- **Problem requirements**: Continue the article about matching funding sources to a startup's stage, picking up after its final sentence.

── Document text ──

Although it may seem counter-intuitive, angel investors and venture capitalists (VCs) are looking for solutions that are already complete, with some real market traction, that need funding to be scaled to a large market, with potential for rapid growth and a large return.
Funding new product research and development is just too risky, with a large time delay before any return is likely.
In fact, there are people and organizations amenable to very early stage opportunities, so my advice is target your proposals to the right people to match the stage of your effort.
Broadcasting or repeatedly hitting the wrong people is not only is a waste of time, but it kills your credibility with those investors later when you really may need their help. Here are the guidelines I recommend:
1. Recruit friends and family at any stage.
People who know you, trust you, and believe in you above all else are always candidates for requesting an investment. In the trade, this category of investors is called friends, family and fools (FFF), and is the primary source of funding for entrepreneurs with no prior track record in business or technology.
2. Look to academia and the government for basic research.
If you are looking to fund a technology study, before any specific commercial product can be considered, you need to focus on relevant large organizations with deep pockets.
Sources include government grants, universities, and large enterprises searching for next generation products.

───
── Data listing ──

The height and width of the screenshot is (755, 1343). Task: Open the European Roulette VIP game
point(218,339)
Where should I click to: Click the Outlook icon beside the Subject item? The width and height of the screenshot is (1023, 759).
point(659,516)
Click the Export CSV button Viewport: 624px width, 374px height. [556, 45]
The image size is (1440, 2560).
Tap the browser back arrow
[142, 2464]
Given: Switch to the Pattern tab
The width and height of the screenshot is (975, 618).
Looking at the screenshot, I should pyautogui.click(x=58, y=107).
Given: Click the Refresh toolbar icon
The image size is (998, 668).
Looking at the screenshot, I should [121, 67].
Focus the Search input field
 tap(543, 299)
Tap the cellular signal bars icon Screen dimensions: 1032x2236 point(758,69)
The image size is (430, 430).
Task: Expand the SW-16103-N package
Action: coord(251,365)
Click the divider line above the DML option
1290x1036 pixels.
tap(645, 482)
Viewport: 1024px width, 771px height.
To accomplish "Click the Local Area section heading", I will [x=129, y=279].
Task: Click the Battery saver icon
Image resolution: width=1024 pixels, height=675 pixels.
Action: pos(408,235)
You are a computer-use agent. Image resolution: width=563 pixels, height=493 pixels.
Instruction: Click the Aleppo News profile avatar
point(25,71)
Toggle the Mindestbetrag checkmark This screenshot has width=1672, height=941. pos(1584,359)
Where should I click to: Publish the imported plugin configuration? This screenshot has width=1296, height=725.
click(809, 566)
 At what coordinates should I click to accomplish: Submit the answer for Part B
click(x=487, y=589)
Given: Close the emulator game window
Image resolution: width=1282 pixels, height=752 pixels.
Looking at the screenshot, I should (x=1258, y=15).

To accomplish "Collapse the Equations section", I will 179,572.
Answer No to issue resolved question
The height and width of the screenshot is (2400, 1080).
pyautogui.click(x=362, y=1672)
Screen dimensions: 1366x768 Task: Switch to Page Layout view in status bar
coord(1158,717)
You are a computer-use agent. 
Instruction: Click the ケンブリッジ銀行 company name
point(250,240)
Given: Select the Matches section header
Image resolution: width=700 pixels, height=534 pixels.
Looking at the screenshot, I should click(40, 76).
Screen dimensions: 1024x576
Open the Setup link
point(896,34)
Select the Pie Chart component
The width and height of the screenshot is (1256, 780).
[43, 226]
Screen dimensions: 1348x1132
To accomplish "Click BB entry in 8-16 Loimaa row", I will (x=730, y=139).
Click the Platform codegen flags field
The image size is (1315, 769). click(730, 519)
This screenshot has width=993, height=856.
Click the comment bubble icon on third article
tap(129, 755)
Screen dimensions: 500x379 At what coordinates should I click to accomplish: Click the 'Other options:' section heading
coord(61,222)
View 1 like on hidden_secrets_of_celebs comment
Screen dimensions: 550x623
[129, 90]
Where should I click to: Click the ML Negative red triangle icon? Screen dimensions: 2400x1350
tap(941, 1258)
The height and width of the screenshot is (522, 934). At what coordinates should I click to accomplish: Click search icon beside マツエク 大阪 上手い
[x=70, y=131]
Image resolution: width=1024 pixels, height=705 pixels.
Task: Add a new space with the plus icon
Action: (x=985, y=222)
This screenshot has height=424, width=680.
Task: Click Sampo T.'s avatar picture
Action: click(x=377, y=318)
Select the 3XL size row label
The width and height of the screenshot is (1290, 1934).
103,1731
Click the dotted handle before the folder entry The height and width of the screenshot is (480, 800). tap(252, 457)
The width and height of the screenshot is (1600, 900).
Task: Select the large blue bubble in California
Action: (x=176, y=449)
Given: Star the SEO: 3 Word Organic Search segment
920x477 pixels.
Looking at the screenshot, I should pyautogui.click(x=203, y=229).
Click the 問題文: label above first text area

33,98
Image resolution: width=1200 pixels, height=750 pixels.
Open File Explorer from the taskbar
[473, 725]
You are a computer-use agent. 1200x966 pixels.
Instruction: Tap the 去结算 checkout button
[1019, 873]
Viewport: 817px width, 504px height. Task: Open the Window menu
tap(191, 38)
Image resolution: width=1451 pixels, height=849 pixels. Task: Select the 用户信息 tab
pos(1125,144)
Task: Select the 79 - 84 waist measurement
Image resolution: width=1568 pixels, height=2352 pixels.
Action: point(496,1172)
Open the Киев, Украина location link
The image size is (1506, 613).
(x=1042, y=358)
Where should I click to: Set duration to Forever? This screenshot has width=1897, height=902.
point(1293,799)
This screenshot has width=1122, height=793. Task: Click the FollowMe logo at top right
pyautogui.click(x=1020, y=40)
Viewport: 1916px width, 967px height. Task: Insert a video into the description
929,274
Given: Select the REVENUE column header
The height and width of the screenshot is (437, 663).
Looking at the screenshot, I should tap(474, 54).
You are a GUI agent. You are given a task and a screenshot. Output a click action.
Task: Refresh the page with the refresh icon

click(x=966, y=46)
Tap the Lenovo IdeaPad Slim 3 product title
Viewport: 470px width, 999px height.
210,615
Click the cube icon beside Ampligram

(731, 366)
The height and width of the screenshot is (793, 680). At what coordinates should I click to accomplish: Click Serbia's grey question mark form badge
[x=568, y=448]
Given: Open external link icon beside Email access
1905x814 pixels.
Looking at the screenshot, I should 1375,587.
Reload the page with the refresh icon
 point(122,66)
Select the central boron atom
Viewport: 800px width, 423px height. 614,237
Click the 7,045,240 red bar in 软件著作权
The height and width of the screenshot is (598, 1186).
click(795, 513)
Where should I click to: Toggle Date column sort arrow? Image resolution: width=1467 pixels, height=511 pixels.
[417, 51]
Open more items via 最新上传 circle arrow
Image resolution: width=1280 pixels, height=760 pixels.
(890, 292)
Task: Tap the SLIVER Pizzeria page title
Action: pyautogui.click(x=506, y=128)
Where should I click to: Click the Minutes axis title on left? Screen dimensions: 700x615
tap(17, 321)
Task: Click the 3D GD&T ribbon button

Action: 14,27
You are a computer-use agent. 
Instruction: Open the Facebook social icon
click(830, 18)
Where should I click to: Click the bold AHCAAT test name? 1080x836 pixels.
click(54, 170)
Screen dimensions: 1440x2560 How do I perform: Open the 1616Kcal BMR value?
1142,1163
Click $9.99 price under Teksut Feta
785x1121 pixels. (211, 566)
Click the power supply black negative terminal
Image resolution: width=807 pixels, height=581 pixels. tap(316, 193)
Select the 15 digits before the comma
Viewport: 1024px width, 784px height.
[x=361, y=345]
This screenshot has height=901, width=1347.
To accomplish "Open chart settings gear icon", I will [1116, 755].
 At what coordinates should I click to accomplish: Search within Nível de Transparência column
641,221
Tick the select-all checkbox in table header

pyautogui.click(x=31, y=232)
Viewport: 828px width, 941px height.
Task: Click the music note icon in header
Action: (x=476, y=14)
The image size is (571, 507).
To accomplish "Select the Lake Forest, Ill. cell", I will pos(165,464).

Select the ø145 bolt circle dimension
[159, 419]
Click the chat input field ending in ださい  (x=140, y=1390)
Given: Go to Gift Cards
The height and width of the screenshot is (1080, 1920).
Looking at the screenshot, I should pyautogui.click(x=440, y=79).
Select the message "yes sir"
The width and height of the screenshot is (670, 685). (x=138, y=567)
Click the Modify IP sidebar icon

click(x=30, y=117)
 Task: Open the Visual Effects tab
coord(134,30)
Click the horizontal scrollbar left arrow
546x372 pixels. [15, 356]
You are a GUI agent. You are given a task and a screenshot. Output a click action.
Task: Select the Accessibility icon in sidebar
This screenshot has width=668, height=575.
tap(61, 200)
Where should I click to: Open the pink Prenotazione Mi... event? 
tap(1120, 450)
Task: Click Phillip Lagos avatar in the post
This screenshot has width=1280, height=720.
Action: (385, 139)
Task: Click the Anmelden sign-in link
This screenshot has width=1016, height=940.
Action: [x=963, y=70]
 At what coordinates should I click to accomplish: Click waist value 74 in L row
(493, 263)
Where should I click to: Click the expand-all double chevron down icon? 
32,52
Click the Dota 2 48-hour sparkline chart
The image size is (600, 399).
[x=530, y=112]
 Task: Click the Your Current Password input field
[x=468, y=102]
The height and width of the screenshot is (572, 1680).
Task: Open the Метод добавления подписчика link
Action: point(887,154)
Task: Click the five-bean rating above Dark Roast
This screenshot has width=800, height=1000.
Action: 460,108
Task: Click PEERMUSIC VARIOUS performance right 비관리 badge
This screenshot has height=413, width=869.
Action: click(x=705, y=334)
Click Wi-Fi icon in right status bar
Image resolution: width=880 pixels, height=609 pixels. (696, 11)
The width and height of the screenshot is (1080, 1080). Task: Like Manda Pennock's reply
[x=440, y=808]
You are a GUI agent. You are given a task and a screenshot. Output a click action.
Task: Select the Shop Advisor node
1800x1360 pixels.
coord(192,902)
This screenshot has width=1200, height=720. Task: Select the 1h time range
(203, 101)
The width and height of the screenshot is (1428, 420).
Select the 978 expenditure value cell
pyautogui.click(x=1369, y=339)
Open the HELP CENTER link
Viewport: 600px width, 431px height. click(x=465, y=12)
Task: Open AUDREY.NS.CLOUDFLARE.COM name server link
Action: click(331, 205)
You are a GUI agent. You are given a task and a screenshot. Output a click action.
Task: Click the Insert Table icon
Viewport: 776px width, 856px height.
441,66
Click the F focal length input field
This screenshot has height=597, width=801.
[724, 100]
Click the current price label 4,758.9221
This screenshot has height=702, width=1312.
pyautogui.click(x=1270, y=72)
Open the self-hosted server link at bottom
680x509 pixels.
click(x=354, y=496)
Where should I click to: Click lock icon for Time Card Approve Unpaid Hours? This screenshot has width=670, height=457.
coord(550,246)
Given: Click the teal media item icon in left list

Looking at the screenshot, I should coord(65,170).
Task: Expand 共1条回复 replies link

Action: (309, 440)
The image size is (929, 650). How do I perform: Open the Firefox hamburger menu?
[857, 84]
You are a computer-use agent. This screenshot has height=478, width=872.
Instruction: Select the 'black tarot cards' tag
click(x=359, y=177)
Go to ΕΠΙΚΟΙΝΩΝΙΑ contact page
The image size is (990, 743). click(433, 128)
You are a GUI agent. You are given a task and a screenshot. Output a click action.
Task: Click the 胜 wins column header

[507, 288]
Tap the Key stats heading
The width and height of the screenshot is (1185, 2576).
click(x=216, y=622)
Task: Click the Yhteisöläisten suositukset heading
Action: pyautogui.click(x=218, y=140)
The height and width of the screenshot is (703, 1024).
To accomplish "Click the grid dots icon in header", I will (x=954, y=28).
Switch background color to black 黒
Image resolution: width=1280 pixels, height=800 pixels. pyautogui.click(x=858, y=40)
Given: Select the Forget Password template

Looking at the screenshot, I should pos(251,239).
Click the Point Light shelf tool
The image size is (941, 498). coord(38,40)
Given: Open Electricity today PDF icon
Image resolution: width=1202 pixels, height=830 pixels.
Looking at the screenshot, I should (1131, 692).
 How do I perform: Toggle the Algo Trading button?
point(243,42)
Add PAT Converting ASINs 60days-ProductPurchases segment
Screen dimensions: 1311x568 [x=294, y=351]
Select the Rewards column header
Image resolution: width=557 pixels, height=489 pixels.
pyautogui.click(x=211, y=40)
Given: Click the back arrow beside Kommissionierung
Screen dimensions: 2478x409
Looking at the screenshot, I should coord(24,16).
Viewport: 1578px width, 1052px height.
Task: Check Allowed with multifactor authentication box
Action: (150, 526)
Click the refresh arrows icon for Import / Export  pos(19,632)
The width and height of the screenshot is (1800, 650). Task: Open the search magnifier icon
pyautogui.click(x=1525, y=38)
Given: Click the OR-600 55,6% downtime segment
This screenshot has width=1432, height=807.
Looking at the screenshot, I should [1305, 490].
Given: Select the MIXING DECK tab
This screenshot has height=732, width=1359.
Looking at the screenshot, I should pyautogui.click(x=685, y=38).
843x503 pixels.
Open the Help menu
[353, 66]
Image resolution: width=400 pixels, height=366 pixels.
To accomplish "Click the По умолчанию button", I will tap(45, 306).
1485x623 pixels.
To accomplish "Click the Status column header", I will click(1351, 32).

───

- **Reply to the task**:
3. Find private fund incubators for technology pilots.
If you project is more in the applied research stage, ready to solve practical problems, but haven’t yet named a final product, the investment sources should be extended to include large private and public fund initiatives, such as AMA IBM Healthcare or Environmental / CleanTech Projects.
4. Explore crowdfunding for the prototype stage.
Funding for commercial product prototypes is still R&D in the eyes of most VC investors, but in business areas with large consumer opportunities, this activity will catch the eyes of crowdfunding investors.
It’s still considered high risk for investment, since manufacturing and quality issues are likely.
5. Target specialized VCs for the certification stage.
These days, almost every new product is not deemed scalable until it has been certified as meeting a multitude of quality and agency standards, including the Environmental Protection Agency (EPA) and Food & Drug Administration (FDA) clinical trials. Industry specific VCs may jump in at this stage.
6. All professional investors love the scaling stage.
Solution development at this stage is the process of scaling up for manufacturing and marketing rollout.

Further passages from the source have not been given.